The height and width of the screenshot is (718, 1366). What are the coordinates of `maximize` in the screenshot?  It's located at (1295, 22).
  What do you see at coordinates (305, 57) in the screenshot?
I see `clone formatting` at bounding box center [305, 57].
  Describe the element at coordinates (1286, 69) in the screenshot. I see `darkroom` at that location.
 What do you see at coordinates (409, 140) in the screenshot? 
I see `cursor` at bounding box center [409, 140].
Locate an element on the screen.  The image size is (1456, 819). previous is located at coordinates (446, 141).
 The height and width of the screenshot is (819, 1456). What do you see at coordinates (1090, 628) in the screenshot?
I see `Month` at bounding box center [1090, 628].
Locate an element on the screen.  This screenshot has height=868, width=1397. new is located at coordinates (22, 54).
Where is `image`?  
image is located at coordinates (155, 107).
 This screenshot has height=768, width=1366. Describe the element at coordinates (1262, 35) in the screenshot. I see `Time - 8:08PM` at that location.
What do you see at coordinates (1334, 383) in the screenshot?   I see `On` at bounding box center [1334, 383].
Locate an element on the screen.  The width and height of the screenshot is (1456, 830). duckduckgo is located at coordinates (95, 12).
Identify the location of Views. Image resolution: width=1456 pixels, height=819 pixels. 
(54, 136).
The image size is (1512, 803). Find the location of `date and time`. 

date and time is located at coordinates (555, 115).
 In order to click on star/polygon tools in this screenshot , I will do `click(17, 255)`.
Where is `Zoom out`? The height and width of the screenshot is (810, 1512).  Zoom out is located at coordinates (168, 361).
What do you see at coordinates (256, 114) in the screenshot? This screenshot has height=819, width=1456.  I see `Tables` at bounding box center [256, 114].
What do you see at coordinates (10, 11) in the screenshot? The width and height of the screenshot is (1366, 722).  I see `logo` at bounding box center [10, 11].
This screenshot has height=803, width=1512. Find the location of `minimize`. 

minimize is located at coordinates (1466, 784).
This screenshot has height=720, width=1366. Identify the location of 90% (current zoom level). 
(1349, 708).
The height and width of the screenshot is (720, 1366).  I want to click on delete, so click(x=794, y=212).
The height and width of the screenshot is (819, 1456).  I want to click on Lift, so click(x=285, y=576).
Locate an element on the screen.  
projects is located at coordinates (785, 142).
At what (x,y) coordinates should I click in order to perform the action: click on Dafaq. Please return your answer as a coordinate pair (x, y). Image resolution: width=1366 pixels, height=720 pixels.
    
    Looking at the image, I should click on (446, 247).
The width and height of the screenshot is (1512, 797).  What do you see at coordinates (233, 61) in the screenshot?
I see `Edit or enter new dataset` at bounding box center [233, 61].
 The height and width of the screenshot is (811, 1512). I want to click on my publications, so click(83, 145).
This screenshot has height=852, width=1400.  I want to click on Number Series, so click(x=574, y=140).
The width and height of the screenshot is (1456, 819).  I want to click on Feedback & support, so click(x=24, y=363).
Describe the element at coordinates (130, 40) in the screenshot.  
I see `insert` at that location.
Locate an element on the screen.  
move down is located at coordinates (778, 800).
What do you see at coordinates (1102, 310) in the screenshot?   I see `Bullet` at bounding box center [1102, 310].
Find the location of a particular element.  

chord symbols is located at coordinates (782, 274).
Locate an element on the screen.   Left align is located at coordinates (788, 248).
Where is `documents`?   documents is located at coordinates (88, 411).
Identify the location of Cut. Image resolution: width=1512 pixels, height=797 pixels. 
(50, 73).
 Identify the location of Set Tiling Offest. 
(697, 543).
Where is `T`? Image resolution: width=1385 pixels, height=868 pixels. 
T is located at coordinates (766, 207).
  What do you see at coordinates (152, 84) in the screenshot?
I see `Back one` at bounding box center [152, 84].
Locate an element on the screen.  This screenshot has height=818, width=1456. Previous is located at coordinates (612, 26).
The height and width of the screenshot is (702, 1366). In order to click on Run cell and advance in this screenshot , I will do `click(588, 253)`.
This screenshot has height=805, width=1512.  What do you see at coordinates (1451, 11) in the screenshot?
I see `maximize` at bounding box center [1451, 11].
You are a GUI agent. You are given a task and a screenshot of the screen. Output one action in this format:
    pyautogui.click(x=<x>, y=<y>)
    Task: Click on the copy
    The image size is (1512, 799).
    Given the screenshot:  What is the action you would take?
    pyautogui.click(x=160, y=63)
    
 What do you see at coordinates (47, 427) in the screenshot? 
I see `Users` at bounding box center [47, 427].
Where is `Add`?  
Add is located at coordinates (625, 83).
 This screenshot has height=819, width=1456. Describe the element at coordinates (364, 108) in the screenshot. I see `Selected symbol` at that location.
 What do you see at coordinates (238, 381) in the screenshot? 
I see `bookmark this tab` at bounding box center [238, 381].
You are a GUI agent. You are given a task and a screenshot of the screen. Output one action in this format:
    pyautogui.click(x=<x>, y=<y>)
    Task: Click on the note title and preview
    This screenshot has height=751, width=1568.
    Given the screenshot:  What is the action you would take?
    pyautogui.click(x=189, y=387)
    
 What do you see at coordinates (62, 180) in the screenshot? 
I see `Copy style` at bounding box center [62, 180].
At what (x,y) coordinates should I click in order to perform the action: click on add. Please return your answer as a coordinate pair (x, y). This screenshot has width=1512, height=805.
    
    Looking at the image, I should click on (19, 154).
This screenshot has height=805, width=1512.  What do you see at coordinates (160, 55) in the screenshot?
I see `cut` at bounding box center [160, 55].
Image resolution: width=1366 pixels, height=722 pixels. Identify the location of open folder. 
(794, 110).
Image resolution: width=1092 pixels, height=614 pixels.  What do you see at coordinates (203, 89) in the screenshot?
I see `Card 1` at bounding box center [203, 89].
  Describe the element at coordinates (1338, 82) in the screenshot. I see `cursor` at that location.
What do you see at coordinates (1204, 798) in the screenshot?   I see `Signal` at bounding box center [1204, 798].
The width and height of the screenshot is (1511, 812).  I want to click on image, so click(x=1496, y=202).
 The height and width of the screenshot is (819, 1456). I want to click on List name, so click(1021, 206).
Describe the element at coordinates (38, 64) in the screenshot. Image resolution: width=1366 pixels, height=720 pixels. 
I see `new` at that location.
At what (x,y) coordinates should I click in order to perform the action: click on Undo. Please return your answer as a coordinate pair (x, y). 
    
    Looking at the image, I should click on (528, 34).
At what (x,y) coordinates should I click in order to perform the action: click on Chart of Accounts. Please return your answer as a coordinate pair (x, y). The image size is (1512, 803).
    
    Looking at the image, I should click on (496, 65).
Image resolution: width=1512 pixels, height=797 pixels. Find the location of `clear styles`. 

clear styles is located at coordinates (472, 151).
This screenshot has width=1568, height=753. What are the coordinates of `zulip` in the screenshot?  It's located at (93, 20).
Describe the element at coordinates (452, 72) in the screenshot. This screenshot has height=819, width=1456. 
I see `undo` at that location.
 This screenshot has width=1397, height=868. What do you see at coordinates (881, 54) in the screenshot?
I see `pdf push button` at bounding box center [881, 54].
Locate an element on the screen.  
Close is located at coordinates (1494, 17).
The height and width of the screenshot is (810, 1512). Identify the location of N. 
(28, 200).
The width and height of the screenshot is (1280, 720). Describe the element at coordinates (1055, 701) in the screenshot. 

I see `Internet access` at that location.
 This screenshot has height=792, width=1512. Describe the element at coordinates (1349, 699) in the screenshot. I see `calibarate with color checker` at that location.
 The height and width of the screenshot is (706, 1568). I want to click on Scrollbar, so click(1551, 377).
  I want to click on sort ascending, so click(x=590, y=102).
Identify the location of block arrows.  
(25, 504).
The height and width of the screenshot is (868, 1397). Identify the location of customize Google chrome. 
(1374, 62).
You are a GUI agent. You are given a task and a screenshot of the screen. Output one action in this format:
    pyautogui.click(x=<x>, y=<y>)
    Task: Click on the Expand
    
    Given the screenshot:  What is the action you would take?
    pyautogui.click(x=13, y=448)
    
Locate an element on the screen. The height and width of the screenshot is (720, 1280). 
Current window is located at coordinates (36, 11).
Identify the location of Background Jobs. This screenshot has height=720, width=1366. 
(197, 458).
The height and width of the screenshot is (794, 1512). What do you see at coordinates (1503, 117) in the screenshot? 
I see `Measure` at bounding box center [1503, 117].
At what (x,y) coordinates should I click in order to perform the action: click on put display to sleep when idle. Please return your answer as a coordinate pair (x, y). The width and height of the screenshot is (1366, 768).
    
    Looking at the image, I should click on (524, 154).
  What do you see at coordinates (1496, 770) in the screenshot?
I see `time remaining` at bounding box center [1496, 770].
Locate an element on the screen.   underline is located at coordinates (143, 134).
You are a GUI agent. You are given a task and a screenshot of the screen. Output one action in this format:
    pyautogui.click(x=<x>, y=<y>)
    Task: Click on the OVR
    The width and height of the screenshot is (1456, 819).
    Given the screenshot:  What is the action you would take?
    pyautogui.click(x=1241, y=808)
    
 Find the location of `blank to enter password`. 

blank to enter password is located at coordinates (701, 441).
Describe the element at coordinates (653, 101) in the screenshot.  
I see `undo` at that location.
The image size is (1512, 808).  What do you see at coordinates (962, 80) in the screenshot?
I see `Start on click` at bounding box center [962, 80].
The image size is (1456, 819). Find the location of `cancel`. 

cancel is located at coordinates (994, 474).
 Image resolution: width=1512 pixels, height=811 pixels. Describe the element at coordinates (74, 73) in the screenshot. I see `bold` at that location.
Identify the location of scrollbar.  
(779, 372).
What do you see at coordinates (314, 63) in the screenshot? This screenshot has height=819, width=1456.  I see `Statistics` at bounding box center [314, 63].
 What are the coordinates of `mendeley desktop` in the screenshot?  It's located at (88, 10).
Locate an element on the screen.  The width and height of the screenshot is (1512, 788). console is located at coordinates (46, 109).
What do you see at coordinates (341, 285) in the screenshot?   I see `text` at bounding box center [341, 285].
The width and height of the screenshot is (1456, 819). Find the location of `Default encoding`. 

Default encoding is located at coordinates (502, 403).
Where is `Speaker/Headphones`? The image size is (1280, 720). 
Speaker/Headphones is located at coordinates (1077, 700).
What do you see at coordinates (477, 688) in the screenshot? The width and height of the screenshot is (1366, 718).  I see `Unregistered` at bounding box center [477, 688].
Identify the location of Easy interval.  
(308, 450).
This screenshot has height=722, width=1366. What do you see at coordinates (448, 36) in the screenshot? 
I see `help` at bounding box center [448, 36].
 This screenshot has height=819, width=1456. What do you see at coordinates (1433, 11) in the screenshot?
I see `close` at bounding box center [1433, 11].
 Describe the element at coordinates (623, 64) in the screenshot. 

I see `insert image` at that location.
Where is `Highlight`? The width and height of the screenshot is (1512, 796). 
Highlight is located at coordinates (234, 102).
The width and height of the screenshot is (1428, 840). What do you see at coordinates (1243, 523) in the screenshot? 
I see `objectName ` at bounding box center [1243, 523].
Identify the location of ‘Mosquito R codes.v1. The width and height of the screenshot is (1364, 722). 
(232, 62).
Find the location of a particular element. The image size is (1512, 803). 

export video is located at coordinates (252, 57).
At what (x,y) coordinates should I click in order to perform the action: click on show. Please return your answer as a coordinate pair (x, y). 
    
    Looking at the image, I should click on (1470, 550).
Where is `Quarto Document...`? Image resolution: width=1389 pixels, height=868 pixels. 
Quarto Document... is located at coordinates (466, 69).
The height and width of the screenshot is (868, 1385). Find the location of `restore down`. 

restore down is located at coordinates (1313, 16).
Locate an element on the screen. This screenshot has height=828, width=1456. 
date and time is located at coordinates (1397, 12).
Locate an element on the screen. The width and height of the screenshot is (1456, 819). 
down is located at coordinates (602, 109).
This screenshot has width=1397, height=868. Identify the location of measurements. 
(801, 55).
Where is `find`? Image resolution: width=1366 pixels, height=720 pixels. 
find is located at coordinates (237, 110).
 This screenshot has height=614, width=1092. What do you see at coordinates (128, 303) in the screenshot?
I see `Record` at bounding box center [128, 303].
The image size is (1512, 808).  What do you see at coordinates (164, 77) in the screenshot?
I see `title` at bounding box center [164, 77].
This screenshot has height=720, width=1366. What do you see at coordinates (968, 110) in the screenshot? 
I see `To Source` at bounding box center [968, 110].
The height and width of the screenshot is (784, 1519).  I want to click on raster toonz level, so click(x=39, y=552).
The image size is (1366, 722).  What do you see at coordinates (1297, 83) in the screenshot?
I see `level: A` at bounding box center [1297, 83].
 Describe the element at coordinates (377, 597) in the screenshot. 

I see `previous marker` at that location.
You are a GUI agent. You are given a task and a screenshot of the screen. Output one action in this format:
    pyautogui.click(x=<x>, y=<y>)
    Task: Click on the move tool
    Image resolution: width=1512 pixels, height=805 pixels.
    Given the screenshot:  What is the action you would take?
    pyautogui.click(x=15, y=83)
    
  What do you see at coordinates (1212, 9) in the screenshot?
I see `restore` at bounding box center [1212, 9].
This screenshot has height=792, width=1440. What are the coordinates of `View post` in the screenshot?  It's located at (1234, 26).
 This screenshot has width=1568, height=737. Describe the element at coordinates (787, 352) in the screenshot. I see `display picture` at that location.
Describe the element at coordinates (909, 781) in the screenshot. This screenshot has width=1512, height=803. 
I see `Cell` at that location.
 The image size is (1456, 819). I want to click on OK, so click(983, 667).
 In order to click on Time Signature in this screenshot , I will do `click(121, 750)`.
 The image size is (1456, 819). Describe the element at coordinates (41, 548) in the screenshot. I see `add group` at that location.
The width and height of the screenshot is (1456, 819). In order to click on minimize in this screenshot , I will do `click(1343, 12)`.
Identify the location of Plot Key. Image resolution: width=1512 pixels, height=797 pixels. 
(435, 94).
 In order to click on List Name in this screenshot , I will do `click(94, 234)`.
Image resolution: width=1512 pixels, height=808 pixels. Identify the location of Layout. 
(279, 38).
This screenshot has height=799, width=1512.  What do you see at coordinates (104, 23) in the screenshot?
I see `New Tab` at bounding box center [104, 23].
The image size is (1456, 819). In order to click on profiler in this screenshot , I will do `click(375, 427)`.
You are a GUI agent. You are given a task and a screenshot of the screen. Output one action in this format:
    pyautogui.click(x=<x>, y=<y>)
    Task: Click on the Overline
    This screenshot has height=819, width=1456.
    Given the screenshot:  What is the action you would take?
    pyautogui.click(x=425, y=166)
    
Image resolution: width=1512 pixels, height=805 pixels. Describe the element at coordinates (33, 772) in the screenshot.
....................
**GOAL OF THE EXERCISE:**
Please echo the entries from the start through the line containing "Describe the element at coordinates (1286, 69)", copying each line exactly and including both ends.

**SOLUTION:**
The height and width of the screenshot is (718, 1366). What are the coordinates of `maximize` in the screenshot?  It's located at (1295, 22).
  What do you see at coordinates (305, 57) in the screenshot?
I see `clone formatting` at bounding box center [305, 57].
  Describe the element at coordinates (1286, 69) in the screenshot. I see `darkroom` at that location.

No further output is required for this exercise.